_GOAL_
Copy the data below exactly as it appears, line for line.

** Begin SUPPLIED MATERIAL **

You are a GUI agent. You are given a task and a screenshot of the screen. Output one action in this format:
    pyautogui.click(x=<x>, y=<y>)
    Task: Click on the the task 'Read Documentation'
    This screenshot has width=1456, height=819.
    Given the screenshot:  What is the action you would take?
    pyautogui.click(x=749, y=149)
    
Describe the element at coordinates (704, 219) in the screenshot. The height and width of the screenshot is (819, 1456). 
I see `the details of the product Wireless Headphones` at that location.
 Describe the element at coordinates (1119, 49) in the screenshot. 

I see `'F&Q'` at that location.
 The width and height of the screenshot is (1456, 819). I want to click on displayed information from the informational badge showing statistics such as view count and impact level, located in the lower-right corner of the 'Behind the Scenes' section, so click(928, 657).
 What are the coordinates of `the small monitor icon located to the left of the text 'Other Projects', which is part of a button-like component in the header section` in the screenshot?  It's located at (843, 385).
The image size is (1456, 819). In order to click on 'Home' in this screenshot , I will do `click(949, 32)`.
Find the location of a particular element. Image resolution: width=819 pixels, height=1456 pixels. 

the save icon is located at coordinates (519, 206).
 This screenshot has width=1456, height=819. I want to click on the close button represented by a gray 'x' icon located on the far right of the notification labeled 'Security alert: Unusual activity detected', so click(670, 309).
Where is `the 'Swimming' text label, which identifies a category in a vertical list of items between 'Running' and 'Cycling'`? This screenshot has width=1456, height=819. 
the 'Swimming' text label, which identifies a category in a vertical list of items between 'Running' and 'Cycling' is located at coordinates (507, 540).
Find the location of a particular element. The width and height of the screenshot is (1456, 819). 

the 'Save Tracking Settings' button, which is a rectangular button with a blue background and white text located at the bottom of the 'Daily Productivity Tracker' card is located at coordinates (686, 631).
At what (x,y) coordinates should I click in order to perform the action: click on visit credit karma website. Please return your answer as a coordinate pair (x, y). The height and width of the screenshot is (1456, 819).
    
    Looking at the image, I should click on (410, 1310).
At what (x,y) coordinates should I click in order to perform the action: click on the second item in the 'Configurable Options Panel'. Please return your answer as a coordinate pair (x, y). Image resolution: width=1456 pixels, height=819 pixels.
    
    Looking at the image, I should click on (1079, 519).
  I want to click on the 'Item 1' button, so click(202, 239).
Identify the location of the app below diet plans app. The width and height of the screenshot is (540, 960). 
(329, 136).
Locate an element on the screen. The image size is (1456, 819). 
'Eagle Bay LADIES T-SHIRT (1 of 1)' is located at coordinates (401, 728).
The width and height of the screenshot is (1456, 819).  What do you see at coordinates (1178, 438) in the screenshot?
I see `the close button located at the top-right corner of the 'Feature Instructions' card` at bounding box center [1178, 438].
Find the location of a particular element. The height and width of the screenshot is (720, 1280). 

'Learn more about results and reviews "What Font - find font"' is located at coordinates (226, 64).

** End SUPPLIED MATERIAL **

_EXPECTED ANSWER_
You are a GUI agent. You are given a task and a screenshot of the screen. Output one action in this format:
    pyautogui.click(x=<x>, y=<y>)
    Task: Click on the the task 'Read Documentation'
    This screenshot has width=1456, height=819.
    Given the screenshot:  What is the action you would take?
    pyautogui.click(x=749, y=149)
    
Describe the element at coordinates (704, 219) in the screenshot. The height and width of the screenshot is (819, 1456). 
I see `the details of the product Wireless Headphones` at that location.
 Describe the element at coordinates (1119, 49) in the screenshot. 

I see `'F&Q'` at that location.
 The width and height of the screenshot is (1456, 819). I want to click on displayed information from the informational badge showing statistics such as view count and impact level, located in the lower-right corner of the 'Behind the Scenes' section, so click(928, 657).
 What are the coordinates of `the small monitor icon located to the left of the text 'Other Projects', which is part of a button-like component in the header section` in the screenshot?  It's located at (843, 385).
The image size is (1456, 819). In order to click on 'Home' in this screenshot , I will do `click(949, 32)`.
Find the location of a particular element. Image resolution: width=819 pixels, height=1456 pixels. 

the save icon is located at coordinates (519, 206).
 This screenshot has width=1456, height=819. I want to click on the close button represented by a gray 'x' icon located on the far right of the notification labeled 'Security alert: Unusual activity detected', so click(670, 309).
Where is `the 'Swimming' text label, which identifies a category in a vertical list of items between 'Running' and 'Cycling'`? This screenshot has width=1456, height=819. 
the 'Swimming' text label, which identifies a category in a vertical list of items between 'Running' and 'Cycling' is located at coordinates (507, 540).
Find the location of a particular element. The width and height of the screenshot is (1456, 819). 

the 'Save Tracking Settings' button, which is a rectangular button with a blue background and white text located at the bottom of the 'Daily Productivity Tracker' card is located at coordinates (686, 631).
At what (x,y) coordinates should I click in order to perform the action: click on visit credit karma website. Please return your answer as a coordinate pair (x, y). The height and width of the screenshot is (1456, 819).
    
    Looking at the image, I should click on (410, 1310).
At what (x,y) coordinates should I click in order to perform the action: click on the second item in the 'Configurable Options Panel'. Please return your answer as a coordinate pair (x, y). Image resolution: width=1456 pixels, height=819 pixels.
    
    Looking at the image, I should click on (1079, 519).
  I want to click on the 'Item 1' button, so click(202, 239).
Identify the location of the app below diet plans app. The width and height of the screenshot is (540, 960). 
(329, 136).
Locate an element on the screen. The image size is (1456, 819). 
'Eagle Bay LADIES T-SHIRT (1 of 1)' is located at coordinates (401, 728).
The width and height of the screenshot is (1456, 819).  What do you see at coordinates (1178, 438) in the screenshot?
I see `the close button located at the top-right corner of the 'Feature Instructions' card` at bounding box center [1178, 438].
Find the location of a particular element. The height and width of the screenshot is (720, 1280). 

'Learn more about results and reviews "What Font - find font"' is located at coordinates (226, 64).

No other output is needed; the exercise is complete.